Abstract

Abstract CGS 13945 (1‐(4‐(ethoxycarbonyl)‐2,4‐dimethyl‐2R,4R‐butyryl)‐2,3‐dihydro‐2S‐indole‐2‐carboxylic acid) and CGS 13934 (its dicarboxylic acid derivative) are nonthiol angiotensin‐converting enzyme (ACE) inhibitors which have antihypertensive properties. Acute administration of CGS 13945 lowers systolic pressure in spontaneously hypertensive rats (SHR) and sodium depletion enhances the blood pressure reduction; the acute antihypertensive effects of CGS 13934 are minimal.
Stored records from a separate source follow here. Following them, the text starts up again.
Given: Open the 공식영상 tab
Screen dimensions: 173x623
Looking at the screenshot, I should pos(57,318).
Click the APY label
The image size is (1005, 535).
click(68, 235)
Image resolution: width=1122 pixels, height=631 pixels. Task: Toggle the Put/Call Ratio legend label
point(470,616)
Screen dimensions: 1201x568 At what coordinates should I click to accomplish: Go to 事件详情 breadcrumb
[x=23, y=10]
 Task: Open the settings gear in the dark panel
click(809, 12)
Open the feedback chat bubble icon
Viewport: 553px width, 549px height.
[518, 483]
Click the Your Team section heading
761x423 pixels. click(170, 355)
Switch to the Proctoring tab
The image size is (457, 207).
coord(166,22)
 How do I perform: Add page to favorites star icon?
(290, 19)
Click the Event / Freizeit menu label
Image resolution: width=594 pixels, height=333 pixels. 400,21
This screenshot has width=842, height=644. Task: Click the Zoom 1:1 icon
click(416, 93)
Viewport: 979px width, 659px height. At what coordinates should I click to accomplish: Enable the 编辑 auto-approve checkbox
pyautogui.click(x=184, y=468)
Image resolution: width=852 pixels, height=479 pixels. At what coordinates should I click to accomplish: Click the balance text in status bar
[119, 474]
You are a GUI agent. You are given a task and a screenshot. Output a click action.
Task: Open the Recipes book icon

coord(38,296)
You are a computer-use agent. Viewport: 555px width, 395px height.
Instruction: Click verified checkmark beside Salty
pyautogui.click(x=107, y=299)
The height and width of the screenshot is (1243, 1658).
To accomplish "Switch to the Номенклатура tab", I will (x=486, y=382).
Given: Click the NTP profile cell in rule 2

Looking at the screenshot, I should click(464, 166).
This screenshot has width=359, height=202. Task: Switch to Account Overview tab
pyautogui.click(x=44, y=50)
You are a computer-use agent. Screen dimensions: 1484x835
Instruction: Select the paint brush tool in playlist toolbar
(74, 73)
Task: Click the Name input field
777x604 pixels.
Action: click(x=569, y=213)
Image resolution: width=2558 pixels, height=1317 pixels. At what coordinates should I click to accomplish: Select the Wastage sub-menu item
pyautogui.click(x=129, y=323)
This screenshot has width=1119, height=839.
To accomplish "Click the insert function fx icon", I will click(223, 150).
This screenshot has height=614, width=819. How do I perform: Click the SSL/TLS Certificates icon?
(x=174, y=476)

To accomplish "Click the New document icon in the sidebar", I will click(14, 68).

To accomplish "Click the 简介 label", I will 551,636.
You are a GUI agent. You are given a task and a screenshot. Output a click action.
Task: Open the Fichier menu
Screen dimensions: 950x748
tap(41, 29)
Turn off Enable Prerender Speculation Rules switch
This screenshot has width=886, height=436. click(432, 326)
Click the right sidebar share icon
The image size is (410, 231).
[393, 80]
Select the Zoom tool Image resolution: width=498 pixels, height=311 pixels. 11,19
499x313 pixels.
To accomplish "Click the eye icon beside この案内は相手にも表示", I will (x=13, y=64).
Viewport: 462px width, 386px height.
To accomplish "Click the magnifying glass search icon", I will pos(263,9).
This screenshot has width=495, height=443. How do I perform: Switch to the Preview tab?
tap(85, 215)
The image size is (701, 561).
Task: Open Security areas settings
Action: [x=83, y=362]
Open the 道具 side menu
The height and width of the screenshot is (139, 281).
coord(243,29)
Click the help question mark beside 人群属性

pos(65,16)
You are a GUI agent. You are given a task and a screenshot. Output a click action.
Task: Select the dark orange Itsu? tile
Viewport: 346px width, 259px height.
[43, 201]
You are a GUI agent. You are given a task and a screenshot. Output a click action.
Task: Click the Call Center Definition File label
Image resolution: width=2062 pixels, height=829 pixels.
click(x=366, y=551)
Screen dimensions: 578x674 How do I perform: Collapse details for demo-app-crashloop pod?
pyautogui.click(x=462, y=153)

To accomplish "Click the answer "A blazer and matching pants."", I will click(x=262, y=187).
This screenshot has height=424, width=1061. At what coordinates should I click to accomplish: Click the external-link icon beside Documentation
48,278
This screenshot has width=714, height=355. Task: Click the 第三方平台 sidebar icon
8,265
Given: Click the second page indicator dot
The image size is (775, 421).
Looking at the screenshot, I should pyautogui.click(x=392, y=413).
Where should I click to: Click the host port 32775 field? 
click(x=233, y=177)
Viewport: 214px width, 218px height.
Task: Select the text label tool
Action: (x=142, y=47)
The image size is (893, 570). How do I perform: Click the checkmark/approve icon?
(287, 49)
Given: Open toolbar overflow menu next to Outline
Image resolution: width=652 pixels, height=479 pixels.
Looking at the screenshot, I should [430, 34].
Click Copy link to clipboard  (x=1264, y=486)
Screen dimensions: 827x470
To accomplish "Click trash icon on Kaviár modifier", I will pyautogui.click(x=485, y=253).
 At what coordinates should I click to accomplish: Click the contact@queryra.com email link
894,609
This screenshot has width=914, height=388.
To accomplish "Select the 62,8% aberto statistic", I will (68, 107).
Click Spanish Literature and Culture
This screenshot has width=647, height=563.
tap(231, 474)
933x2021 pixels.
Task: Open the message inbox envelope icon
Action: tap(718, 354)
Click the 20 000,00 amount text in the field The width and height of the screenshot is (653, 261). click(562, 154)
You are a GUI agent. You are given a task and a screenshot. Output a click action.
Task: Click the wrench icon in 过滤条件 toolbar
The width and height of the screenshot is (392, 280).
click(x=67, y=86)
Acute administration of CGS 13945 or CGS 13934 also elevates plasma renin activity, especially in sodium‐depleted SHR. CGS 13945 reduces systolic blood pressure of SHR in a dose‐dependent manner following oral administration on each of 4 consecutive days, whereas the antihypertensive effect of CGS 13934 is not apparent until the third day of drug administration. After 3 consecutive daily doses, 30 mg/kg (PO) of CGS 13945, CGS 13934 or captopril produce equal antihypertensive effects. CGS 13945 also reduces systolic blood pressure of sodium‐depleted normotensive rats. Daily oral administration of CGS 13945 to either sodium‐replete or ‐deplete perinephritic hypertensive dogs does not appreciably affect mean arterial pressure. Results suggest that CGS 13945 must be endogenously de‐esterified to the free acid form for endowment of optimal biological activity to inhibit the ACE. While the rat is apparently capable of such hydrolysis, the dog's capacity for endogenous hydrolysis appears to be quite limited.